Task instructions
What you return must match the records character for character.

Excerpts from a dataset
Start of Block
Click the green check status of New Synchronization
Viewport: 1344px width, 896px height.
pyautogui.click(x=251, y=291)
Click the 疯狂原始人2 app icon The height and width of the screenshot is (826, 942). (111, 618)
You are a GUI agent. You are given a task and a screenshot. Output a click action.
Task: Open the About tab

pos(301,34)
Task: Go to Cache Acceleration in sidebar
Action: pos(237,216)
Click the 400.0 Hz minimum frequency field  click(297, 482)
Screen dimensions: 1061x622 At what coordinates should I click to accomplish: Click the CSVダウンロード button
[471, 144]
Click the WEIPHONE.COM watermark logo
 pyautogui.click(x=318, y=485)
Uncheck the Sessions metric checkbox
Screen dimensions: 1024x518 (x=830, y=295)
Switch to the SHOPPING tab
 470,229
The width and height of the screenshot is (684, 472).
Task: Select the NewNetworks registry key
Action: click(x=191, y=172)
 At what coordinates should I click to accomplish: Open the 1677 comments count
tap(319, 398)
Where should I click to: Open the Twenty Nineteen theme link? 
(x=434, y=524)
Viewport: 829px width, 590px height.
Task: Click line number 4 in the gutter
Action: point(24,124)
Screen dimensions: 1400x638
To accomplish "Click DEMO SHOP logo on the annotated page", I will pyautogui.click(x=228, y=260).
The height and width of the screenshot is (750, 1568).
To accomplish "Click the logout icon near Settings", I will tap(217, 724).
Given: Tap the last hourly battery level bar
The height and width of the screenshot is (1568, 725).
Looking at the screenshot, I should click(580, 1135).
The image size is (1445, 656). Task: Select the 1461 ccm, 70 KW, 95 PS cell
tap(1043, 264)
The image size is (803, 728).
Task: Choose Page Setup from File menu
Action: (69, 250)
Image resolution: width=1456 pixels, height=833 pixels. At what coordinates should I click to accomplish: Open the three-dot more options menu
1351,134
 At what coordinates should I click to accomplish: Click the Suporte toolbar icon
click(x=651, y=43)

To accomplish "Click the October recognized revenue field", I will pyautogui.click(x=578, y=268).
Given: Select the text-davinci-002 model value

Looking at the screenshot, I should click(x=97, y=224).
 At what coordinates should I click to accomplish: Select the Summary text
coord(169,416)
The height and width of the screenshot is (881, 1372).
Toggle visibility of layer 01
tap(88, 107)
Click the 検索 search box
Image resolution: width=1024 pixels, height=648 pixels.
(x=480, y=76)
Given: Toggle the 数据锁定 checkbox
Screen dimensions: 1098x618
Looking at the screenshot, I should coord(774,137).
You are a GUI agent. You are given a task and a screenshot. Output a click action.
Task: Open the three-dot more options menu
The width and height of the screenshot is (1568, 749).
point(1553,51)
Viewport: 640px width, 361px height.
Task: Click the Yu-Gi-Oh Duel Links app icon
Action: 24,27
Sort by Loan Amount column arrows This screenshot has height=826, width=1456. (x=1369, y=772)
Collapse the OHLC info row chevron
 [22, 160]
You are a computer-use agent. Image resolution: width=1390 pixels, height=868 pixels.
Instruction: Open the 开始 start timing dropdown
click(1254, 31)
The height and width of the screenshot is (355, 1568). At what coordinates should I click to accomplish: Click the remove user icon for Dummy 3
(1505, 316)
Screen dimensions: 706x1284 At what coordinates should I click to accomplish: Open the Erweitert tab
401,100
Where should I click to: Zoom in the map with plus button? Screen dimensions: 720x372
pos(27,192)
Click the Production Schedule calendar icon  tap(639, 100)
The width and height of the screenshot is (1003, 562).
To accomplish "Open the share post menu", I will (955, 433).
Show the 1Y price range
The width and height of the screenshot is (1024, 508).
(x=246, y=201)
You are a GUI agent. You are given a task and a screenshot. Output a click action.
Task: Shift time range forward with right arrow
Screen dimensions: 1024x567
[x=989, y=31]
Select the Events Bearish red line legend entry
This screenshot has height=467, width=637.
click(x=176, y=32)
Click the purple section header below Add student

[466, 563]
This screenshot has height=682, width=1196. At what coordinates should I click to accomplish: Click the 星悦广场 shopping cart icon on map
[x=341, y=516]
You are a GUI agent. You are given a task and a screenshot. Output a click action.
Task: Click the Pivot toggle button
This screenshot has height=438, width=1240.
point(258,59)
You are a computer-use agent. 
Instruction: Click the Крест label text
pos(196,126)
End of Block
The answer
Click the green check status of New Synchronization
Viewport: 1344px width, 896px height.
pyautogui.click(x=251, y=291)
Click the 疯狂原始人2 app icon The height and width of the screenshot is (826, 942). (111, 618)
You are a GUI agent. You are given a task and a screenshot. Output a click action.
Task: Open the About tab

pos(301,34)
Task: Go to Cache Acceleration in sidebar
Action: pos(237,216)
Click the 400.0 Hz minimum frequency field  click(297, 482)
Screen dimensions: 1061x622 At what coordinates should I click to accomplish: Click the CSVダウンロード button
[471, 144]
Click the WEIPHONE.COM watermark logo
 pyautogui.click(x=318, y=485)
Uncheck the Sessions metric checkbox
Screen dimensions: 1024x518 (x=830, y=295)
Switch to the SHOPPING tab
 470,229
The width and height of the screenshot is (684, 472).
Task: Select the NewNetworks registry key
Action: click(x=191, y=172)
 At what coordinates should I click to accomplish: Open the 1677 comments count
tap(319, 398)
Where should I click to: Open the Twenty Nineteen theme link? 
(x=434, y=524)
Viewport: 829px width, 590px height.
Task: Click line number 4 in the gutter
Action: point(24,124)
Screen dimensions: 1400x638
To accomplish "Click DEMO SHOP logo on the annotated page", I will pyautogui.click(x=228, y=260).
The height and width of the screenshot is (750, 1568).
To accomplish "Click the logout icon near Settings", I will tap(217, 724).
Given: Tap the last hourly battery level bar
The height and width of the screenshot is (1568, 725).
Looking at the screenshot, I should click(580, 1135).
The image size is (1445, 656). Task: Select the 1461 ccm, 70 KW, 95 PS cell
tap(1043, 264)
The image size is (803, 728).
Task: Choose Page Setup from File menu
Action: (69, 250)
Image resolution: width=1456 pixels, height=833 pixels. At what coordinates should I click to accomplish: Open the three-dot more options menu
1351,134
 At what coordinates should I click to accomplish: Click the Suporte toolbar icon
click(x=651, y=43)

To accomplish "Click the October recognized revenue field", I will pyautogui.click(x=578, y=268).
Given: Select the text-davinci-002 model value

Looking at the screenshot, I should click(x=97, y=224).
 At what coordinates should I click to accomplish: Select the Summary text
coord(169,416)
The height and width of the screenshot is (881, 1372).
Toggle visibility of layer 01
tap(88, 107)
Click the 検索 search box
Image resolution: width=1024 pixels, height=648 pixels.
(x=480, y=76)
Given: Toggle the 数据锁定 checkbox
Screen dimensions: 1098x618
Looking at the screenshot, I should coord(774,137).
You are a GUI agent. You are given a task and a screenshot. Output a click action.
Task: Open the three-dot more options menu
The width and height of the screenshot is (1568, 749).
point(1553,51)
Viewport: 640px width, 361px height.
Task: Click the Yu-Gi-Oh Duel Links app icon
Action: 24,27
Sort by Loan Amount column arrows This screenshot has height=826, width=1456. (x=1369, y=772)
Collapse the OHLC info row chevron
 [22, 160]
You are a computer-use agent. Image resolution: width=1390 pixels, height=868 pixels.
Instruction: Open the 开始 start timing dropdown
click(1254, 31)
The height and width of the screenshot is (355, 1568). At what coordinates should I click to accomplish: Click the remove user icon for Dummy 3
(1505, 316)
Screen dimensions: 706x1284 At what coordinates should I click to accomplish: Open the Erweitert tab
401,100
Where should I click to: Zoom in the map with plus button? Screen dimensions: 720x372
pos(27,192)
Click the Production Schedule calendar icon  tap(639, 100)
The width and height of the screenshot is (1003, 562).
To accomplish "Open the share post menu", I will (955, 433).
Show the 1Y price range
The width and height of the screenshot is (1024, 508).
(x=246, y=201)
You are a GUI agent. You are given a task and a screenshot. Output a click action.
Task: Shift time range forward with right arrow
Screen dimensions: 1024x567
[x=989, y=31]
Select the Events Bearish red line legend entry
This screenshot has height=467, width=637.
click(x=176, y=32)
Click the purple section header below Add student

[466, 563]
This screenshot has height=682, width=1196. At what coordinates should I click to accomplish: Click the 星悦广场 shopping cart icon on map
[x=341, y=516]
You are a GUI agent. You are given a task and a screenshot. Output a click action.
Task: Click the Pivot toggle button
This screenshot has height=438, width=1240.
point(258,59)
You are a computer-use agent. 
Instruction: Click the Крест label text
pos(196,126)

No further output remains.